We were already out in traffic. Sunny Friday noon hour. We passed the library. I wanted to be sixteen again and sitting on the steps in the warmth and light and reading a science-fiction magazine—y know, the kind you have to keep the cover turned over because it always shows a half-naked girl being felt up by a purple guy with six very busy hands.
“Anyplace special?”
“How about the river road?”
“You’re making me nervous, Sam.” The once-handsome face had developed a slight tic under the left eye.
“I don’t mean to.”
“Something’s going on, isn’t it?”
“I guess so. Let’s get out of town before we start talking.”
He was wound very tight.
“How about rolling down the windows?” I said.

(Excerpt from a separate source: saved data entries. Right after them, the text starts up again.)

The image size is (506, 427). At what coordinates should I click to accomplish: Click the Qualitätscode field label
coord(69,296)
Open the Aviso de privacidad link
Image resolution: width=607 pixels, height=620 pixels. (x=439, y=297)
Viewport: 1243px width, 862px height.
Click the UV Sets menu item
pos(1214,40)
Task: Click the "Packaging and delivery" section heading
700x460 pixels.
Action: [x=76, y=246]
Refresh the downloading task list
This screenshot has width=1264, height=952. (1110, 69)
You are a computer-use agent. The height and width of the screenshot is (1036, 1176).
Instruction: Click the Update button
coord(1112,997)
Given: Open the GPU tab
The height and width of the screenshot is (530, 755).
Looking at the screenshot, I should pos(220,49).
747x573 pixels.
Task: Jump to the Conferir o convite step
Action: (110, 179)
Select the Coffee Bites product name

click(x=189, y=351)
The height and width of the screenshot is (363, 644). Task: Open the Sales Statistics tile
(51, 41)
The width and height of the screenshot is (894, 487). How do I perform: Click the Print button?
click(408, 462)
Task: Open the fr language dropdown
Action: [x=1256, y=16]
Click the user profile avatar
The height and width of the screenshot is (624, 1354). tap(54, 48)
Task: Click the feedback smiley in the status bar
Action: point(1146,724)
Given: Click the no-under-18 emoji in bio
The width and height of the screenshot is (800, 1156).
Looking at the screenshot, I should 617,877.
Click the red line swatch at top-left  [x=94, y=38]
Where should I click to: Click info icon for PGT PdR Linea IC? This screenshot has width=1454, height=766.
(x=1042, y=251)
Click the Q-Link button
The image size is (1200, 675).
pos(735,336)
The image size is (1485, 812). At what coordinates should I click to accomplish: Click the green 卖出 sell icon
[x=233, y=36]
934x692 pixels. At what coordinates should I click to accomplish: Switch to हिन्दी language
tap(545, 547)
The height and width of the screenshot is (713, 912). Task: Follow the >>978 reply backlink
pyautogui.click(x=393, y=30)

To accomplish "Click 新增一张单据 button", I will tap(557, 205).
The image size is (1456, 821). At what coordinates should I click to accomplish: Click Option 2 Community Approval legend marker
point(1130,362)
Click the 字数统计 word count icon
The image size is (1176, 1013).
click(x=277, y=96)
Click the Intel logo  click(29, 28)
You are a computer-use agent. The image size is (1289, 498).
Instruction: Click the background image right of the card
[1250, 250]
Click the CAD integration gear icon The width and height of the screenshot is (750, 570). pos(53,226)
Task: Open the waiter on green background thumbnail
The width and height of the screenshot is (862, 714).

“Kill the astc, you mean?”
“Astc?”
He laughed nervously. “That’s car-dealer talk for air-conditioning.”
“Oh. Yeah. Let’s kill the astc. The park smells great this time of year. All the leaves and everything.”
“I sure wish I knew what was going on.”
He killed the astc. He had power windows.
Soon we were breathing the air God intended us to.
And then we were on the river road.
The Edsel had power, no doubt about that. The river was on the right. On the left were shaggy bluffs of pin oak and pine. An old barnstormer was out for the afternoon, a real old-time showoff, swooping and tumbling and diving so fast birds sat by in frozen envy.
“Imagine how free you could be if you had a plane like that,” Keys said.
“Yeah.”
“I bet that’s the very first thing man wished for. I mean, way back when we had just learned how to stand up straight. To fly. To have that freedom.” Then he added, “To escape.”
I said, gently, “Some things you can’t escape, I guess.”
He looked over at me. “That’s what my old man always said during the Depression. That there wasn’t any escape. They went on strike, the milk farmers. Your dad ever tell you about that?”
“Uh-uh.”
“Right up north of here. Hambling Road.
About fifty farmers with shotguns. They were getting only a few pennies on the dollar for their milk, so they decided to make the truck drivers dump it rather than take it into the cities. They got these spiked telegraph poles and laid them across the road. Sheriff and his deputies showed up. But the men didn’t back down. My uncle was one of the strikers. He always bragged about what he did. Walked right up to the sheriff with his sawed-off and said, “I’ll take your gun and your badge.” And damned if the sheriff didn’t hand them over. Guess he figured my uncle would’ve killed him. And he probably would’ve, knowing Ken. So what they did was dump out half the milk and then they drove the rest on into Cedar Rapids and gave the rest away free in the poor sections. Isn’t that a hell of a story?”
“Yeah,” I said, and it was. “Your dad involved?”
He made a sour face. “No. Not us, me or him.” He smiled with great sadness. “We’re the salesman type. Talk your head off and don’t do jack shit. Hell, half the men in this town might as well be women, the way they’ve lived their lives. And I’m one of them.” He sighed. His knuckles were white on the steering wheel. “I haven’t even taken care of my wife very well. She deserved a hell of a lot better than me. All the years she put up with me. And she didn’t get anything out of it.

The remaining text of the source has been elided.